ЗАДАНИЯ:
**a)** Какое взыскание получила Светлана Аллилуева, согласно отрывку о Светлане Аллилуевой?
**b)** Продолжите отрывок о Светлане Аллилуевой, начав сразу после его последнего предложения.

ПОКАЗАННЫЙ ОТРЫВОК:
━━━━━━━━━━━━━━━━━━━━━━━━━━━━━━

Светлана Аллилуева – Пастернаку. «Я перешагнула мой Рубикон» - Рафаэль Абрамович Гругман
Этого требовала процедура.
Комедия эта, когда пишешь “сам на себя” заявление, продолжалась несколько дней. А затем мне дали “строгача” – строгий выговор с предупреждением “за содействие известному клеветнику Надирашвили”. Секретарь парторганизации моей Академии отнёсся к событию очень благосклонно и сказал мне только: “Не волнуйтесь. Всё проходит. Дают, а потом снимают. С вами тут что-то непростое: даже мне не объяснили, в чем дело!”»
При переиздании своей книги Авторханов интерпретировал новые откровения Светланы Аллилуевой по-своему [66]:
«Удивительно, что С. Аллилуева, которая писала в своей книге, что Берия был хитрее Сталина, даже сейчас не понимает, что весь этот театр, начиная от плача Надирашвили в Колонном зале и кончая его визитом к ней, всего лишь разведывательная провокация Берии, а Надирашвили – это просто агентурный псевдоним сексота Берии. Такой же театр Берия, несомненно, устроил и вокруг её доверчивого и темпераментного брата Василия. Вероятно, Василий поддался провокации, что могло служить непосредственным поводом для его ареста, а Аллилуева отделалась строгим выговором с предупреждением “за содействие известному клеветнику Надирашвили”. Выговор закатил ей по доносу того же Берии известный инквизитор Шкирятов. После расстрела Берии выговор сняли, но брата не освободили. Это свидетельствует о том, что Василия с воли убрал не один Берия, а вся четвёрка».
Авторханов, как и любой иной автор, имеет право на любую гипотезу, хотя весьма странно выглядят речи пришельца: «Он не поймает меня – Берия никогда не поймает меня!» Это говорит человек, внешними данными выделяющийся из толпы, оказавшийся (каким образом?) в составе грузинской делегации, прощавшейся со Сталиным, человек, наверняка попавший в камеры кино и фотожурналистов?! Его не заметили объективы спецслужб и бдительные глаза охранников, вглядывающихся в каждого входящего в Колонный зал Дома Союзов? Невозможно его, свободно гуляющего по Москве, арестовать при системе тотального контроля и доносительства? Сказки Венского леса…
Но любая провокация (если его визит к Аллилуевой, как утверждает Авторханов, был провокацией) преследует какую-то цель. Какую, в случае со Светланой, далёкой от политики? Провокатор, если он был агентом спецслужбы, должен числиться в её картотеке, иметь личное дело, в котором хранятся его донесения.

━━━━━━━━━━━━━━━━━━━━━━━━━━━━━━

ДАННЫЕ:

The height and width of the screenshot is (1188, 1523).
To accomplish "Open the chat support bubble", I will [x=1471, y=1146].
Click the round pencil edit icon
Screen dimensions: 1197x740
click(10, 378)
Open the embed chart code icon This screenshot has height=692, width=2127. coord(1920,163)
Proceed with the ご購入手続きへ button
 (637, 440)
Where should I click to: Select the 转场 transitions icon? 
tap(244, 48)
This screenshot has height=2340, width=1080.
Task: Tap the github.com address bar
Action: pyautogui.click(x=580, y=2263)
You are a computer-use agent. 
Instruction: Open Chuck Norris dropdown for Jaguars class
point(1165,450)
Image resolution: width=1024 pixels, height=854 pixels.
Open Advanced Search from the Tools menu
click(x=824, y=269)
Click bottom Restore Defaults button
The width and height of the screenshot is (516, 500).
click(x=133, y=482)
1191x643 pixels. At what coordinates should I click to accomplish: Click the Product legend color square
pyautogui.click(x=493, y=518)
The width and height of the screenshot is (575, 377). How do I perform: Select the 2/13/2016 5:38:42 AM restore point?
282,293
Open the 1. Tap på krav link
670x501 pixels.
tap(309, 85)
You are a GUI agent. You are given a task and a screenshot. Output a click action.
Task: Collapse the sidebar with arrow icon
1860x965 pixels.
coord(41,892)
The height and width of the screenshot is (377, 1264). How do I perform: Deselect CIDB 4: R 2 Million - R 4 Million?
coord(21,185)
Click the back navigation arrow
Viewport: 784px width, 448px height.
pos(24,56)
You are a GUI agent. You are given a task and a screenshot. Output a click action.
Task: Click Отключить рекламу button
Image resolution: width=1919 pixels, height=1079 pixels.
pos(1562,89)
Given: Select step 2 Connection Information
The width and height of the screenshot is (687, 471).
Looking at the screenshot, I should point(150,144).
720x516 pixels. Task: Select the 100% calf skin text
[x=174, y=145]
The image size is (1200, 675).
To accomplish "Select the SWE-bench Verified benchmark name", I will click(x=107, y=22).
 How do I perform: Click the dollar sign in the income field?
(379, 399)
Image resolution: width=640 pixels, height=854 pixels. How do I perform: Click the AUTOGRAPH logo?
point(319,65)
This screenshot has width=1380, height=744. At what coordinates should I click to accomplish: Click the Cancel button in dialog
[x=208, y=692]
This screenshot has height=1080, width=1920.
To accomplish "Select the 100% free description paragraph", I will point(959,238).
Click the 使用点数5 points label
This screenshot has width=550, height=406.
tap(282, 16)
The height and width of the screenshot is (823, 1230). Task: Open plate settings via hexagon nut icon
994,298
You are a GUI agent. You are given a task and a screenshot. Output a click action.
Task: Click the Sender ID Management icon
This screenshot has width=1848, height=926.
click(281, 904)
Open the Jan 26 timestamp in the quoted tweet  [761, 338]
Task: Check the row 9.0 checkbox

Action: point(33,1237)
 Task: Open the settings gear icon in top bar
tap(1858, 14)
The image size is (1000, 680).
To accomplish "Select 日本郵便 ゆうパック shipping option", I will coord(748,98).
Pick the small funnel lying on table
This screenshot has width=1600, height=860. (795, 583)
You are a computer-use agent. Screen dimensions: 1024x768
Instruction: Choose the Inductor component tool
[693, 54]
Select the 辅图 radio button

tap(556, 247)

━━━━━━━━━━━━━━━━━━━━━━━━━━━━━━

ОТВЕТЫ К ЗАДАНИЯМ:
**a)** Строгий выговор с предупреждением «за содействие известному клеветнику Надирашвили».

**b)**
За четверть века, прошедшие после опубликования книги Аллилуевой и последовавших затем комментариев Авторханова, не было никаких публикаций об этой загадочной личности. Нет доказательств, что он был агентом Берии (предположение Авторханова) или Игнатьева, возглавлявшего госбезопасность. Нет свидетельств, что он дискредитировал лиц из ближайшего окружения Сталина и способствовал их аресту. Никем не упоминается его имя в связи с какими-либо событиями до, во время и после войны. Но не подпоручик же он Киже? Ведь какие-то документы существуют! В личном архиве Сталина, который эксклюзивно изучали Волкогонов и Ко, должно находиться письмо Надирашвили, из-за которого Сталин звонил дочери. В эту историю были вовлечены Берия, Ворошилов, Шкирятов… Кто он, таинственный незнакомец, с которым воочию разговаривала дочь Сталина и письмо которого дивным образом оказалось в руках главы государства? Имеются ли в архивах (партийных или госбезопасности) хоть какие-то биографические данные человека с такой фамилией?
При закрытости архивов или при предоставлении эксклюзивного права избранным историкам в них работать (это и есть своего рода сокрытие информации) трудно проверить правдивость и полноценное воспроизведение обнаруженных ими документов.
Предположим, Светлану с какой-то целью «подставили», а через месяц после ареста Берии (он был низвергнут 26 июня) историю красиво отыграли назад, ничего ей не объяснив. Но ведь этот загадочный человек был, как и был звонок Сталина дочери, и, значит, какие-то следы должны оставаться в архивах.
После ареста Берии Светлану вновь вызвали в КПК на Старую площадь, где преемник Шкирятова сообщил ей о снятии выговора. «Постарайтесь забыть об этом неприятном инциденте!» – посоветовал он с улыбкой. «Нет уж, вряд ли», – ответила Светлана и… позабыла на 38 лет.
Но нет же, фамилия Надирашвили забыта не была! О нём вспомнили в аппарате Хрущёва, когда готовилось секретное письмо ЦК КПСС, после ареста Берии направленное во все партийные организации. Светлана написала, что в этом письме фигурировала фамилия таинственного Надирашвили как свидетеля, предоставившего следствию материалы о преступной деятельности Берии (в письме приводился длинный список свидетелей). Это письмо полностью так и не опубликовано.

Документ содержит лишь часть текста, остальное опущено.